NGINX Documentation

NGINX Controller Releases

NGINX Controller version 0.1.0

These release notes provide general information and describe known issues for NGINX Controller version 0.1.0, in the following categories:

Notes and Known Issues: Configuration

  • Controller inserts a number of directives into the configuration based on best practices. The directives inserted in the http{} and stream{} contexts are not editable.
  • Similarly, Controller changes the default values for some directives to reflect current use cases, for example changing the number of worker_connections from 512 to 8192. Some operating systems (for example, Security Enhanced versions of Linux distributions) issue warnings about settings that use more resources.
  • Some panels in the Configurator GUI have a Manual Config field in the Advanced section where you can add to, change, or remove the directives inserted by Controller. These fields are for experienced NGINX and NGINX Plus users only! While Controller does minimal syntax checking, it is very possible for invalid values to make NGINX Plus stop working correctly. Make sure you thoroughly understand the directives you change and how they affect NGINX Plus operation.

Notes and Known Issues: Certificates

  • To edit or replace an uploaded SSL/TLS certificate for a vLB, on the Specify SSL Certs panel you must perform these steps:

    1. Select the Generate Using Let’s Encrypt radio button.
    2. Click the Save and Exit button.
    3. Re-open the Specify SSL Certs panel.
    4. Select the Upload Certs radio button.
    5. Upload the new certificates.
    6. Click the Save and Exit button.
  • The certificates provided for Controller itself are self‑signed. To replace them with certificates from a CA, contact your NGINX Account Executive to have NGINX Professional Services install the CA‑issued certificates for you at no charge.

  • The certificates and keys to the NGINX Plus repo that come with Controller enable you to install NGINX Plus on any system managed by Controller, but are limited to use on testing or demonstration systems only, not production systems.

  • Let’s Encrypt has strict requirements for issuing certificates, which are also detailed on the Specify SSL Certs panel. Before Let’s Encrypt issues a certificate, it requires the requester to prove control over the domain or hostname for which the certificate is requested. Specifically, it requires the requester to create a DNS record that maps the domain or hostname to a single IP address. (For more detail, see the Let’s Encrypt documentation.) As a consequence:

    • You can use a Let’s Encrypt certificate only for a service group with a single assigned NGINX Plus instance (not more).
    • Ports 80 and 443 must be open to all clients (not behind a firewall) so Let’s Encrypt can deliver the certificate.

    We are exploring ways to expand the set of use cases for Let’s Encrypt certificates.

  • Let’s Encrypt issues a maximum of 20 certificates per week for a top‑level domain (for example, example.com) and its subdomains (www.example.com).
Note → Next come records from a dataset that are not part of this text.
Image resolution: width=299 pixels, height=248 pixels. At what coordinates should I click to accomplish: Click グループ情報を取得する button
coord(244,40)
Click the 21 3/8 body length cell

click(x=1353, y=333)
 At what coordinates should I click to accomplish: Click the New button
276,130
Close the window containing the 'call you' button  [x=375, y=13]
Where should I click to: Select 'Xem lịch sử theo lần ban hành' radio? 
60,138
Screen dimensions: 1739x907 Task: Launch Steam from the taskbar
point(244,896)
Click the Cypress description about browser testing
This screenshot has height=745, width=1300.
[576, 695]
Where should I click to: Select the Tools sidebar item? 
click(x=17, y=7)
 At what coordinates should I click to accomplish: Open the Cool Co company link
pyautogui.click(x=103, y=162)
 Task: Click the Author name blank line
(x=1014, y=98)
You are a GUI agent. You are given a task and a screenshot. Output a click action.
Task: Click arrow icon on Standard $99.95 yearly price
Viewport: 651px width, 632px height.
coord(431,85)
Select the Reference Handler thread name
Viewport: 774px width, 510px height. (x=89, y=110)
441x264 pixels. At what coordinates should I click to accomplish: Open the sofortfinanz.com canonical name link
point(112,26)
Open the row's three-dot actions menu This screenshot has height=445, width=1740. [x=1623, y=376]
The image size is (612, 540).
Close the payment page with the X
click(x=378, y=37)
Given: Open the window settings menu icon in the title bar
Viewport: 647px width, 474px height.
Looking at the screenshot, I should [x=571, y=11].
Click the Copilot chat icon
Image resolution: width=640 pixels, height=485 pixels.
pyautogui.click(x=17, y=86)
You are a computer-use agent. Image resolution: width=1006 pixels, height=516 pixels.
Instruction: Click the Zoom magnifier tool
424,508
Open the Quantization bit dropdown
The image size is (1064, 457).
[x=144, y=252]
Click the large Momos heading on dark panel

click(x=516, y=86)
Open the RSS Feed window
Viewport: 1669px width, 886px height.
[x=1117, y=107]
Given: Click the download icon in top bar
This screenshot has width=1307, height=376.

  • Let’s Encrypt re‑issues a maximum of 5 certificates per week for a particular domain (for example, www.example.com).

Notes and Known Issues: Operating System and Infrastructure

  • The Controller Agent is supported on Ubuntu 16.04 and RHEL 7.x.

  • Repeatedly installing and removing the Controller Agent, especially as new versions are deployed, can cause unexpected behavior. If the agent stops working, it is best to start with a fresh instance.

  • To support monitoring, Python 2.6 or 2.7 must be installed on every NGINX Plus instance managed by Controller. If it is not, the Controller agent installation script issues a warning and the installation does not complete.

  • To enable installation of the NGINX Plus software along with the agent (when NGINX Plus is not already installed), instances managed by Controller must be able to access the Internet, and specifically http://nginx.org, https://cs.nginx.com, and https://plus-pkgs.nginx.com.

    To enable updates to the NGINX Plus software, only access to https://plus-pkgs.nginx.com is required.

  • To download the Controller agent package, the installation script must be able to access the AWS S3 service.

  • To enable automatic updates of the Controller software, the system where Controller is running must be able to access the Internet, and specifically registry.ctrl.nginx.com and nexus.ctrl.nginx.com.

  • On Security Enhanced Linux distributions, the Controller agent modifies httpd ACLs to enable use of ports other than 80 and 443. The httpd ACL mode is changed to permissive.

Notes and Known Issues: General

  • On the Monitoring page, after 30 seconds the NGINX Connections/s graph switches from showing the connections per second to showing the cumulative number of dropped connections instead. To display connections per second again, refresh the Monitoring page.